Oracle will fight the European Commission's objection to its acquisition of Sun Microsystems, saying its stance reflects a "prfound misunderstanding" of how the IT market works.
In a statement released yesterday, the company says Oracle's acquisition of Sun is essential for competition in the high end server market, for revitalizing Sparc and Solaris and for strengthening the Java development platform.
"The transaction does not threaten to reduce competition in the slightest, including in the database market," it states. "The Commission's Statement of Objections reveals a profound misunderstanding of both database competition and open source dynamics. It is well understood by those knowledgeable about open source software that because MySQL is open source, it cannot be controlled by anyone. That is the whole point of open source."
The company adds that the database market is intensely competitive with at least eight strong players, including IBM, Microsoft, Sybase and three distinct open source vendors.
"Oracle and MySQL are very different database products," it says. "There is no basis in European law for objecting to a merger of two among eight firms selling differentiated products. Mergers like this occur regularly and have not been prohibited by US or European regulators in decades.
"The US Department of Justice carefully reviewed the proposed acquisition during the normal Hart-Scott-Rodino review and considered it again when the European Commission initiated a second phase review. On both occasions the Justice Department came to the conclusion that there is nothing anticompetitive about the deal, including specifically Oracle’s acquisition of the MySQL database product.

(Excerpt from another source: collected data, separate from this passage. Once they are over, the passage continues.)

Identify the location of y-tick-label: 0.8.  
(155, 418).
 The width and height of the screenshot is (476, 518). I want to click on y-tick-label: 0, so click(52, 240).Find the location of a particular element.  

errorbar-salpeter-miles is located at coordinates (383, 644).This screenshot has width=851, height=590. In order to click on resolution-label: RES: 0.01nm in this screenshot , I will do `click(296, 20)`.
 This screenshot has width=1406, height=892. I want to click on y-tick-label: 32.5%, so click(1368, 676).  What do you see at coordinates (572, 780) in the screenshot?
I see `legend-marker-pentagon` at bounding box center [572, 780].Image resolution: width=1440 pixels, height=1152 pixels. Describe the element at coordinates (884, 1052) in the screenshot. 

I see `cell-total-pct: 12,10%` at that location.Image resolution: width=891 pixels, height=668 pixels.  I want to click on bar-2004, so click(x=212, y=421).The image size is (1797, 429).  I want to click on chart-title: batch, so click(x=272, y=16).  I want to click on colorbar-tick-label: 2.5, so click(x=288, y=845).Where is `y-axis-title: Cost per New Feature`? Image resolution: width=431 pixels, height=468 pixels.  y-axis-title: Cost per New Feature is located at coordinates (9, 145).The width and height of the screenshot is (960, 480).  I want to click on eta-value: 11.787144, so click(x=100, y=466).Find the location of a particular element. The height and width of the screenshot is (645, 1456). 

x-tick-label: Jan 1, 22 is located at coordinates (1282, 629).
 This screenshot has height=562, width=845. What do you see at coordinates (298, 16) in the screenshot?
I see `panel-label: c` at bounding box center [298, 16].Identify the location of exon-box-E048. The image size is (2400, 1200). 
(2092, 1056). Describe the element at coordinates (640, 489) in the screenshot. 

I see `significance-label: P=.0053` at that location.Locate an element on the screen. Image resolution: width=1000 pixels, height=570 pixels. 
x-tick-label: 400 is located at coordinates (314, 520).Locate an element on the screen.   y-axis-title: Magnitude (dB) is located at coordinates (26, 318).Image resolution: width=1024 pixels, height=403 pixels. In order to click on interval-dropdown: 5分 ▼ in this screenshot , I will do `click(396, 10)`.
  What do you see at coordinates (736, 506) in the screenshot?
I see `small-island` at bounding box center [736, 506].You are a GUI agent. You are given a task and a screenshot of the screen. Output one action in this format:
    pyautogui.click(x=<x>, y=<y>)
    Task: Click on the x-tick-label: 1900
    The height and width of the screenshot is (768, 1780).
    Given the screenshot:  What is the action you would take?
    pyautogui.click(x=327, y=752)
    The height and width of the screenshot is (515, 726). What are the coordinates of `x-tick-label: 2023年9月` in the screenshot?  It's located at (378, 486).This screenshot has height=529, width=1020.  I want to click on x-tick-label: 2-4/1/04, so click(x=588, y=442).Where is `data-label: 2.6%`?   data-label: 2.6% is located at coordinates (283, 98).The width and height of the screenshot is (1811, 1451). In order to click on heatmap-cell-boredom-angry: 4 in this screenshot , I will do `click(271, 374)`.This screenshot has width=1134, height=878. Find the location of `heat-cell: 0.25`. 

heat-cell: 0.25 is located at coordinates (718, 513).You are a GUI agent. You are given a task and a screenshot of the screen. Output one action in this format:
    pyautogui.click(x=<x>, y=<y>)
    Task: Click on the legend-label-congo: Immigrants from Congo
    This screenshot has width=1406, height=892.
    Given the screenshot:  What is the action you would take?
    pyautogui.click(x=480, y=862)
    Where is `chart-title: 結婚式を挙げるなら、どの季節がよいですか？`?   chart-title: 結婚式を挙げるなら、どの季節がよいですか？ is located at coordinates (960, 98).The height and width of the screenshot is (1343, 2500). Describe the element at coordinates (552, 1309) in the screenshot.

The US Department of Justice approved the acquisition without conditions and terminated the waiting period under the Hart-Scott-Rodino Act on August 20, 2009."
Oracle believes that Sun’s customers universally support this merger and do not benefit from the continued uncertainty and delay.
"Oracle plans to vigorously oppose the Commission’s Statement of Objections as the evidence against the Commission’s position is overwhelming. Given the lack of any credible theory or evidence of competitive harm, we are confident we will ultimately obtain unconditional clearance of the transaction."